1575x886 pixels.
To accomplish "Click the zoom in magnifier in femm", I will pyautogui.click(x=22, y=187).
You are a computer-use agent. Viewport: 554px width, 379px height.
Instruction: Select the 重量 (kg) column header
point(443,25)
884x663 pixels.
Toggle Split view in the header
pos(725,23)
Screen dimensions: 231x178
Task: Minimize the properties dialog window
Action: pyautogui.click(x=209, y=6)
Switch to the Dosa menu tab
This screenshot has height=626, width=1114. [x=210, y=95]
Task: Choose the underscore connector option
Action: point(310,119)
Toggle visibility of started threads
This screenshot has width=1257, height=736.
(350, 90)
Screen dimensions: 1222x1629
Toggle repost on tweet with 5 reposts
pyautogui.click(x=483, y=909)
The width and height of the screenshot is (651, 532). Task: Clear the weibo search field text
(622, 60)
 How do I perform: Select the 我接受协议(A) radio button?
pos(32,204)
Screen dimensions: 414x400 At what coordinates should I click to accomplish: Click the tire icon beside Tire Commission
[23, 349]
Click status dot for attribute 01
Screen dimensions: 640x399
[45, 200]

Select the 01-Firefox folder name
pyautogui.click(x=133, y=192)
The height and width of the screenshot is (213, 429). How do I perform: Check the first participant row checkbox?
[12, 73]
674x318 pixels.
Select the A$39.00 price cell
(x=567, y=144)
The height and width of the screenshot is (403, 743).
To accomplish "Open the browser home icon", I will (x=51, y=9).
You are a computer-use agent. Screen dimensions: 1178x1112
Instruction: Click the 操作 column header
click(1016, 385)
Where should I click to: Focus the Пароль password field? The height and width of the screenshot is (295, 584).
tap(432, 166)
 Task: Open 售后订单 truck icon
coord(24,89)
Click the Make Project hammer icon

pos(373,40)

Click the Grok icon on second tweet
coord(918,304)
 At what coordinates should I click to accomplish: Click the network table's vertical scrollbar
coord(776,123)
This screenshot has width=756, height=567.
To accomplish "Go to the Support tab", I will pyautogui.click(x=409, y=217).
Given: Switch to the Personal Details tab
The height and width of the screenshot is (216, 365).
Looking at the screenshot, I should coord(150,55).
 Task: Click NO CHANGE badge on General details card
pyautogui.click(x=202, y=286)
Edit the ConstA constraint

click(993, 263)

* WORK ORDER:
Each entry in the listing is to be output exactly as given.

* TASK ANSWER:
1575x886 pixels.
To accomplish "Click the zoom in magnifier in femm", I will pyautogui.click(x=22, y=187).
You are a computer-use agent. Viewport: 554px width, 379px height.
Instruction: Select the 重量 (kg) column header
point(443,25)
884x663 pixels.
Toggle Split view in the header
pos(725,23)
Screen dimensions: 231x178
Task: Minimize the properties dialog window
Action: pyautogui.click(x=209, y=6)
Switch to the Dosa menu tab
This screenshot has height=626, width=1114. [x=210, y=95]
Task: Choose the underscore connector option
Action: point(310,119)
Toggle visibility of started threads
This screenshot has width=1257, height=736.
(350, 90)
Screen dimensions: 1222x1629
Toggle repost on tweet with 5 reposts
pyautogui.click(x=483, y=909)
The width and height of the screenshot is (651, 532). Task: Clear the weibo search field text
(622, 60)
 How do I perform: Select the 我接受协议(A) radio button?
pos(32,204)
Screen dimensions: 414x400 At what coordinates should I click to accomplish: Click the tire icon beside Tire Commission
[23, 349]
Click status dot for attribute 01
Screen dimensions: 640x399
[45, 200]

Select the 01-Firefox folder name
pyautogui.click(x=133, y=192)
The height and width of the screenshot is (213, 429). How do I perform: Check the first participant row checkbox?
[12, 73]
674x318 pixels.
Select the A$39.00 price cell
(x=567, y=144)
The height and width of the screenshot is (403, 743).
To accomplish "Open the browser home icon", I will (x=51, y=9).
You are a computer-use agent. Screen dimensions: 1178x1112
Instruction: Click the 操作 column header
click(1016, 385)
Where should I click to: Focus the Пароль password field? The height and width of the screenshot is (295, 584).
tap(432, 166)
 Task: Open 售后订单 truck icon
coord(24,89)
Click the Make Project hammer icon

pos(373,40)

Click the Grok icon on second tweet
coord(918,304)
 At what coordinates should I click to accomplish: Click the network table's vertical scrollbar
coord(776,123)
This screenshot has width=756, height=567.
To accomplish "Go to the Support tab", I will pyautogui.click(x=409, y=217).
Given: Switch to the Personal Details tab
The height and width of the screenshot is (216, 365).
Looking at the screenshot, I should coord(150,55).
 Task: Click NO CHANGE badge on General details card
pyautogui.click(x=202, y=286)
Edit the ConstA constraint

click(993, 263)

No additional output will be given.